▶ **Supplied passage**
_ _ _

XML is a text-based format for describing data. It brings with it new ways to deliver data to Web-enabled applications, allowing nearly any type of data to be sent and used anywhere. This sounds like some type of magic wand, but XML's usefulness stems from two simple features. First, XML is extensible (hence the name, Extensible Markup Language), meaning you can easily extend it by adding your own custom tags and structure. Second, it's text-based, meaning you can create or read XML with any text editor, such as Notepad.
Like HTML, XML uses simple markup tags to describe its contents. Unlike HTML, however, there are no standard tags you make up your own. This is the power of XML you can create any tags you want, so you can represent any type of data. This also means that XML is easy to read and modify.
For example, you could make up the following tags and XML would understand them, even though HTML browsers wouldn't:
<Name>...</Name> <Occupation>...</Occupation> <FavRestaurant>...</FavRestaurant>
XML is represented as plain text you can create XML data in Notepad if you want. Thus, it's an easy way to transport data to various sources. With most database applications, the internal data is stored in a database-specific format. When you're working with different data stores (or different computer platforms) in the same project, complex conversions from one format to the other commonly are needed. With XML, on the other hand, the data is presented in a structured, textual format, removing the need for any archaic conversions. Due to its textual nature, XML is easy for users to read and understand. Also, XML can bypass sophisticated security measures that often prevent other types of communication from occurring, or that need complex workarounds. These security measures often allow plain text to pass through, so XML is perfect for transporting data anywhere.

_ _ _

[Entries for locating text and elements]
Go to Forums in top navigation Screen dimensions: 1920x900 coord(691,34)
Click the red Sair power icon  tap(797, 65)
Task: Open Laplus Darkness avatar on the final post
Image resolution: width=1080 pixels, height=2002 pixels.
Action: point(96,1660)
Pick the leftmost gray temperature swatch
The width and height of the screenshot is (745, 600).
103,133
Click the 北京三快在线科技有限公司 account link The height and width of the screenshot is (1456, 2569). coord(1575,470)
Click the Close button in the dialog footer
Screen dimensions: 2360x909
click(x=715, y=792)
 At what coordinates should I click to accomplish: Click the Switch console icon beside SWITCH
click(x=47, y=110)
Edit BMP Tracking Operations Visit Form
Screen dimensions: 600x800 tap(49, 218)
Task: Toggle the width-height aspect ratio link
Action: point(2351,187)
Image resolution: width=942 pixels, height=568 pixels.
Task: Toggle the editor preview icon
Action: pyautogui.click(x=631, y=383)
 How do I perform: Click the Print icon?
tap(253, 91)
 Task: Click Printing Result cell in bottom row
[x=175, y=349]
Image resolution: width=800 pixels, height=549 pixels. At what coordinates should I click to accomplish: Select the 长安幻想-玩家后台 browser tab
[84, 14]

_ _ _

▶ **Goals**
(a) Condense the paragraph of the XML passage that opens with "XML is represented as plain text" into a bulleted list, keeping its main facts.
(b) Continue the XML passage from its last sentence.
The records are independent material and bear no relation to the XML passage.

▶ **Outputs by task**
(a)
- XML is plain text, so it can be created in a simple editor like Notepad, which makes it an easy way to move data between sources.
- Most database applications store data in their own formats, so projects spanning several data stores or platforms often need complex format conversions.
- XML presents data in a structured text format, which removes the need for those conversions.
- Being textual, XML is easy for people to read and understand.
- Security measures that block other kinds of communication often let plain text through, so XML can carry data almost anywhere without complex workarounds.

(b)
Internet applications often involve working with multiple data sources residing on different platforms. XML is an ideal way to represent data in such an Internet application.
The XML Data Model
Listing 11.1 contains an example XML file representing the inventory of a bookstore.
Listing 11.1 A Bookstore's Inventory in XML Form
1: <bookstore> 2: <book genre="novel" style="hardcover"> 3: <title>The Handmaid's Tale</title> 4: <price>19.95</price> 5: <author> 6: <first-name>Margaret</first-name> 7: <last-name>Atwood</last-name> 8: </author> 9: </book> 10: <book genre="novel" style="paperback"> 11: <title>The Poisonwood Bible</title> 12: <price>11.99</price> 13: <author> 14: <first-name>Barbara</first-name> 15: <last-name>Kingsolver</last-name> 16: </author> 17: </book> 18: <book genre="novel" style="hardcover"> 19: <title>Hannibal</title> 20: <price>27.95</price> 21: <author> 22: <first-name>Richard</first-name> 23: <last-name>Harris</last-name> 24: </author> 25: </book> 26: <book genre="novel" style="hardcover"> 27: <title>Focault's Pendulum</title> 28: <price>22.95</price> 29: <author> 30: <first-name>Umberto</first-name> 31: <last-name>Eco</last-name> 32: </author> 33: </book> 34: </bookstore>
| || |
Save this file as books.xml. You'll learn about the specifics later today in the section on XML schemas. For now, notice that XML is made up of structured, hierarchical tags. There are two <book> tags, each with its own attributes (genre and style), and several subelements (title, author, price). The actual data is represented within these sub-element tags. The entire set is wrapped in <bookstore> tags that describe this data set. This type of data representation is often called a document tree or data tree.
In a traditional database, such as Access, the data will look something like Figure 11.1.
Figure 11.1. The XML data from Listing 11.1, viewed in Microsoft Access.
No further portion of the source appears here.